CA-MRSA strains exhibit virulence factors that neutralize the immune system response and delay the adaptive response, promoting bacterial dissemination in organs and tissues. They produce high concentrations of cytolytic peptides that recruit, activate, and lyse neutrophils. Among them, Panton-Valentine leukocidin (PVL) is an exotoxin frequently found in CA-MRSA strains, encoded by the lukS-PV and lukF-PV genes. It has toxic and immunomodulatory properties and is associated with cutaneous soft tissue infections and severe necrotizing pneumonia. It mainly targets neutrophils, monocytes and macrophages, connecting to receptors on the membrane of these cells, inducing pore formation and leading to cell destruction. It also induces the release of pro-inflammatory cytokines, being an important virulence factor associated with necrotizing pneumonia.(11,12)

The prevalence of PVL-producing S. aureus is quite variable and is associated with certain strains and lineages, especially in CA-MRSA. Testing is quite restricted, being rarely performed outside reference centers, being also underrepresented and inaccurate.(9) In a Brazilian study that evaluated the national registries related to CA-MRSA, the genes associated with PVL were identified in 100% of the identified strains.(8)
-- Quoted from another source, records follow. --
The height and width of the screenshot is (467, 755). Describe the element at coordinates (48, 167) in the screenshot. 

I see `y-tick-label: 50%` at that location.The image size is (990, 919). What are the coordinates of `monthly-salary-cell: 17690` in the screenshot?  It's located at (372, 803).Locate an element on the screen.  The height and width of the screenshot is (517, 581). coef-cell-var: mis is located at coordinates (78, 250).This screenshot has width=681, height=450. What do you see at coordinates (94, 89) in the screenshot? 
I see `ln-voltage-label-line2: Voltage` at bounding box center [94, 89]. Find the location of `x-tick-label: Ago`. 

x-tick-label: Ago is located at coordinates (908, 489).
The clinical spectrum of CA-MRSA infections includes soft tissue infections and invasive infections, which can be spontaneous or result from skin lesions. Invasive lesions include septic arthritis, bacteremia without focus, necrotizing pneumonia, meningitis, necrotizing fasciitis, and deep cervical infections, including retropharyngeal abscess, lymphadenitis, orbital cellulitis, endocarditis, and sepsis. Necrotizing pneumonia associated with CA-MRSA usually affects young, healthy patients, with high morbidity and mortality (8% - 100%).(1,8,11,12) In a study that evaluated CA-MRSA necrotizing pneumonia cases, severe cases were associated with influenza-like illness 33% to 71% of the time. In the same study, PVL genes were found in 85% - 100% of these cases.(1) They usually present with high fever and early-onset hemoptysis, rapidly progressing to ventilatory failure and septic shock, as our patient did. Leukopenia, also present in this case, is a frequent finding and a predictor of poor prognosis.(1,11,12)
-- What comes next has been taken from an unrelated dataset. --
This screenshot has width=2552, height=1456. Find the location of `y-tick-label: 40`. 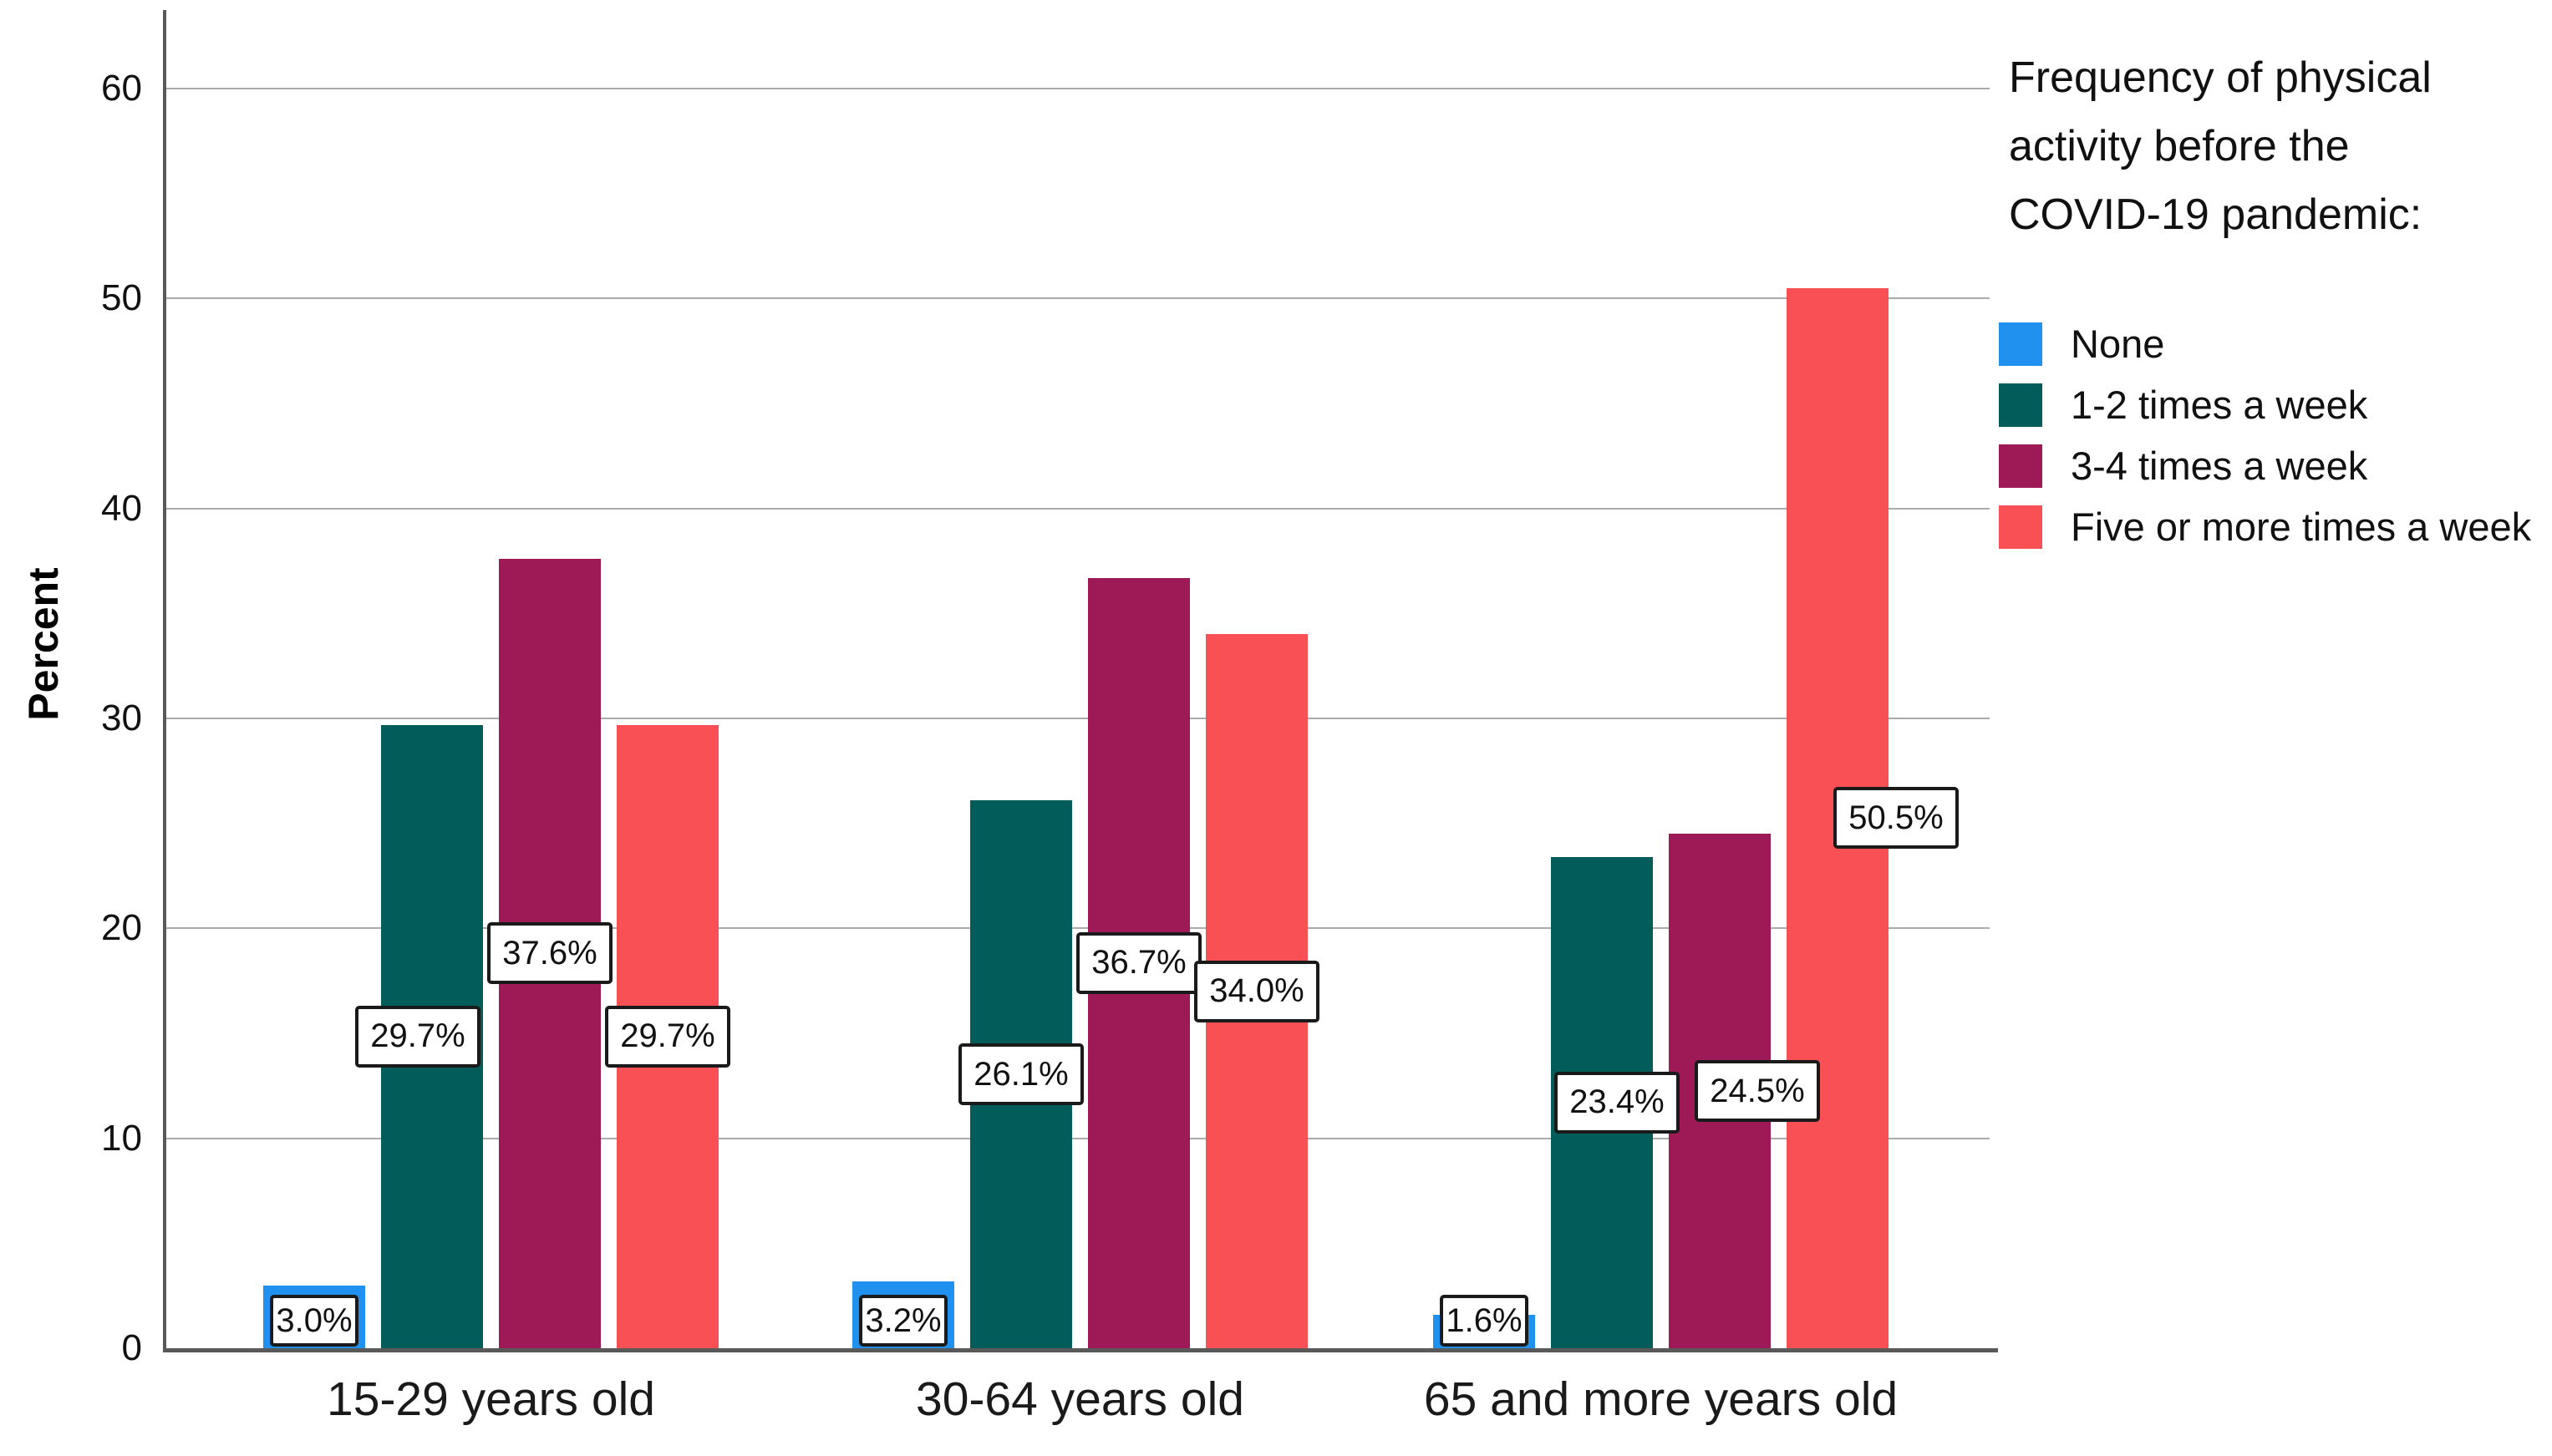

Regarding treatment, in cases in which CA-MRSA-associated pneumonia is suspected, according to the local epidemiology and seasonality of influenza, early initiation of antimicrobial coverage is indicated, often in combination therapy, in addition to supportive therapy, adjusting the spectrum according to the results of subsequent cultures. In fulminant pneumonia caused by PVL-producing CA-MRSA, the use of a toxin inhibitor such as clindamycin, rifampicin, or linezolid is recommended. Combinations of vancomycin with clindamycin or rifampicin or of rifampicin with linezolid or clindamycin have been successful. Extracorporeal membrane oxygenation therapy can often be considered early in these cases.(11)

This case report is relevant because it highlights the presence of CA-MRSA in Brazil, as there are few studies on the prevalence of the disease in Brazil. It also adds to the understanding of the anatomopathological characteristics of CA-MRSA. A limitation of this study was the impossibility of evaluating the bacteriological characteristics of CA-MRSA, including the strain and the presence of virulence factors, such as PVL. However, the clinical course and the pathological findings are compatible with the PVL-producing variant of CA-MRSA. For conclusive diagnoses, it is necessary to investigate the specific genes lukS-PV and lukF-PV by polymerase chain reaction, which are not available at the hospital where the patient was treated.

This case is noteworthy for its fulminant and dramatic infection in a previously healthy young patient. Unfortunately, upon arrival at the tertiary hospital for ICU care, the patient already had signs of end-stage septic and hypovolemic shock, as recorded in the anatomopathological examination. It is important to be aware of the risk factors, epidemiological conditions, and clinical presentation of CA-MRSA to start appropriate antimicrobial treatment as early as possible, in addition to supportive therapy.